<iframe src="//www.googletagmanager.com/ns.html?id=GTM-K3L4M3" height="0" width="0" style="display:none;visibility:hidden">

Flat White

The superannuation skimmers

10 August 2020

4:24 PM

10 August 2020

4:24 PM

When it comes to sneaky and deceptive ways to separate citizens from their money, there is no better system than superannuation. Money is forcibly taken from workers on the promise of a comfortable retirement someday in the never-never.  But it’s not tax.  It’s super, as in superannuation.

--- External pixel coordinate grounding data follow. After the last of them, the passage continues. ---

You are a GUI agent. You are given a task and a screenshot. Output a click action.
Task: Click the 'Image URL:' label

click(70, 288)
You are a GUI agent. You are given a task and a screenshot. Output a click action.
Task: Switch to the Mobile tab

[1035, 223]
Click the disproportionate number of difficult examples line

But before citizens get their promised comfortable retirement, a conga line of ticket clippers, a coalition, in fact, get their go.  From the fund managers to the financial planners to the fund administrators to the lawyers to the insurance companies to the accounting firms to the asset consultants to the custodians to the banks to the brokers.  Oh, and the tax office and the other various hangers-on, like politicians also get their go.

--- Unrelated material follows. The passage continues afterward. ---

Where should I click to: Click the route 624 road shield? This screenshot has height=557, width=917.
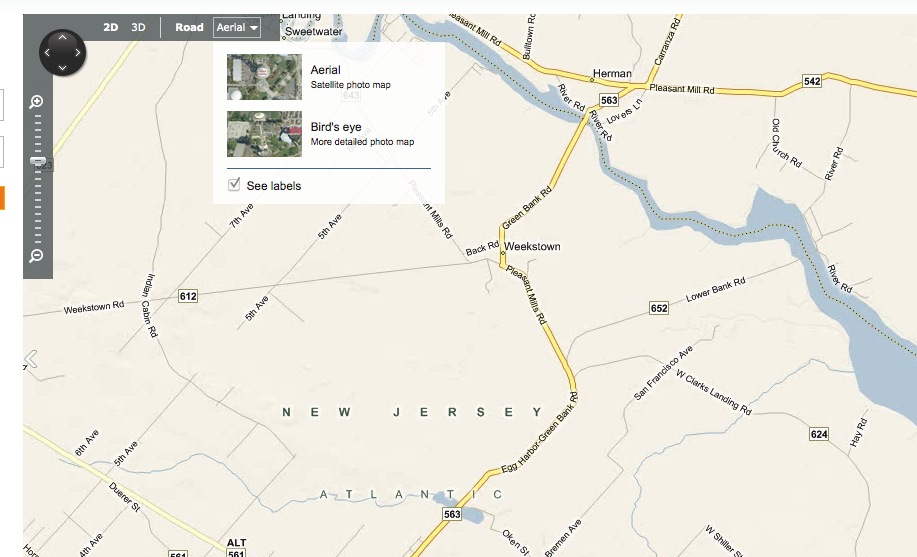tap(820, 434)

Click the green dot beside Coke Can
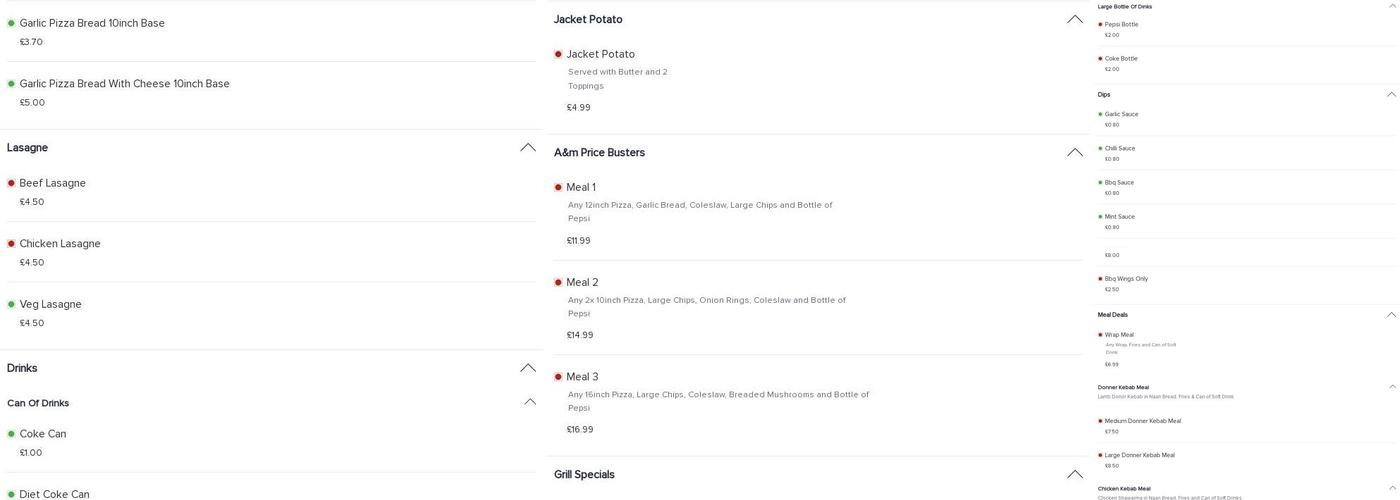(x=11, y=434)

If there’s anything left after the ticket clipping bonanza, that goes back to citizens.  Maybe.  If they’re lucky.  Unless sometime in the future the government decides to nationalise superannuation to pay down some of Australia’s soon to be more than $1 trillion dollars of Commonwealth debt.  You know, like Argentina did in 2008.

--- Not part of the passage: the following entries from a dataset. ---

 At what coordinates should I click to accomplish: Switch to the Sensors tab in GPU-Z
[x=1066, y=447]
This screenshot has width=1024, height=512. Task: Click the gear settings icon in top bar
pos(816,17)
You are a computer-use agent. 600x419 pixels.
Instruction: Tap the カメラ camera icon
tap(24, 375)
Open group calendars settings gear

In truth, the people who get the best retirements from superannuation aren’t the superannuants; it’s the people who work for the superannuation industrial complex.


According to modelling commissioned by the Australian Labor Party, Australians who are currently under 35 will collectively be $44 billion worse off by 2052.  Yeah.  But how much will the ALP and ticket clipping coalition be worse off?

This same modelling suggests that a 25-year-old who withdraws $20,000 will be between $80,000 and $100 0000 worse off in retirement.  Ok.  Let’s do the maths then.

For $20,000 to return $100,000 in 40 years (assuming a retirement age of 65) requires an average investment return of 4.1% per annum every single year.  That’s after fees.  That’s after insurance premiums.  That’s after tax.  And that’s before accounting for inflation.

So let’s add some things in: 2% inflation – that’s the RBA’s target — 1% for fees.  Forget about insurance and tax.  That’s a more than 7% return every single year over 40 years. What are the odds of that? Perhaps less than the 7% required annual rate of return.  Much less.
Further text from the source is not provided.